-- Study material follows --
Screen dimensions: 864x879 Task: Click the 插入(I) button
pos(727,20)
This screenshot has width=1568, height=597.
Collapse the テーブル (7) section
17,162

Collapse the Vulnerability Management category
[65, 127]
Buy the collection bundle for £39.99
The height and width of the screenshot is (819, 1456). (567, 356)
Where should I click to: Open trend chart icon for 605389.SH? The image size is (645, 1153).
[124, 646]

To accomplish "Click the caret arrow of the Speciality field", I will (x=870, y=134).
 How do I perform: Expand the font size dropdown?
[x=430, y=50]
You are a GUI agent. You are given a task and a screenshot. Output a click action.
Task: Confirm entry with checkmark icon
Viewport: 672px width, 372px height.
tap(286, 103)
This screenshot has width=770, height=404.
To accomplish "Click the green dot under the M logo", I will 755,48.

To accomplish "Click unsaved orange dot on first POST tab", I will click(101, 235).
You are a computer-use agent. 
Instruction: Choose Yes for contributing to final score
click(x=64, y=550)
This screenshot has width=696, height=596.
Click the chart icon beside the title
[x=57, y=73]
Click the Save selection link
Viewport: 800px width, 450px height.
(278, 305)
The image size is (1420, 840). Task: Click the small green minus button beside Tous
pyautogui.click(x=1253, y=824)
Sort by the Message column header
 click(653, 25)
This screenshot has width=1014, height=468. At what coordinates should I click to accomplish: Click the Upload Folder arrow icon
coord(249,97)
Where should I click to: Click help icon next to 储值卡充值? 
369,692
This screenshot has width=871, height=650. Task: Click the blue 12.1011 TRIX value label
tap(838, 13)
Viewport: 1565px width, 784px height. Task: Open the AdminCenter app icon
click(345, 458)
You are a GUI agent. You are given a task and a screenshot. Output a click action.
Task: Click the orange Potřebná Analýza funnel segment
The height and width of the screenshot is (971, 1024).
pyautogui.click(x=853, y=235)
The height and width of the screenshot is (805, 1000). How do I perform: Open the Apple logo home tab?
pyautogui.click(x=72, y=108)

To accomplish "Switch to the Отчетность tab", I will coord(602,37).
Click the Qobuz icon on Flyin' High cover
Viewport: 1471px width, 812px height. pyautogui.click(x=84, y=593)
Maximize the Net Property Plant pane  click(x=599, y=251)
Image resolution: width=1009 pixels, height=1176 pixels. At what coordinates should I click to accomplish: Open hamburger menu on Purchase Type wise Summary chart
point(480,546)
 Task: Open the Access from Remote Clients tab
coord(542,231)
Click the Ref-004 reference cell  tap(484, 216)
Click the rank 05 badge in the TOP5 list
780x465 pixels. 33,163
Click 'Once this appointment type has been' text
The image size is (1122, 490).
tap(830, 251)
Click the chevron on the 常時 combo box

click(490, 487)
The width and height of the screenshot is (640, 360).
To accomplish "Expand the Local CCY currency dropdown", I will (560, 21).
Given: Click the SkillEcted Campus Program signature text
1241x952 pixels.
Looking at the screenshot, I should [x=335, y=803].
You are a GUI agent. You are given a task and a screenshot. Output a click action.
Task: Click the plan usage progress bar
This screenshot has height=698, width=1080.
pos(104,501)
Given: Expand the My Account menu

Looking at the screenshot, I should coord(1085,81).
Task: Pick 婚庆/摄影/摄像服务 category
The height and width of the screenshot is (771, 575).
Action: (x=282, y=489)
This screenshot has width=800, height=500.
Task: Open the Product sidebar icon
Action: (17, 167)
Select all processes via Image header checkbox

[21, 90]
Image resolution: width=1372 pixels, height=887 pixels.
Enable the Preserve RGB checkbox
-- Study material concluded --
_Requirement_
Copy each line exactly, from the line containing "Task: Click the plan usage progress bar" down to the last line of the material, and no other lines.

_Expected output_
Task: Click the plan usage progress bar
This screenshot has height=698, width=1080.
pos(104,501)
Given: Expand the My Account menu

Looking at the screenshot, I should coord(1085,81).
Task: Pick 婚庆/摄影/摄像服务 category
The height and width of the screenshot is (771, 575).
Action: (x=282, y=489)
This screenshot has width=800, height=500.
Task: Open the Product sidebar icon
Action: (17, 167)
Select all processes via Image header checkbox

[21, 90]
Image resolution: width=1372 pixels, height=887 pixels.
Enable the Preserve RGB checkbox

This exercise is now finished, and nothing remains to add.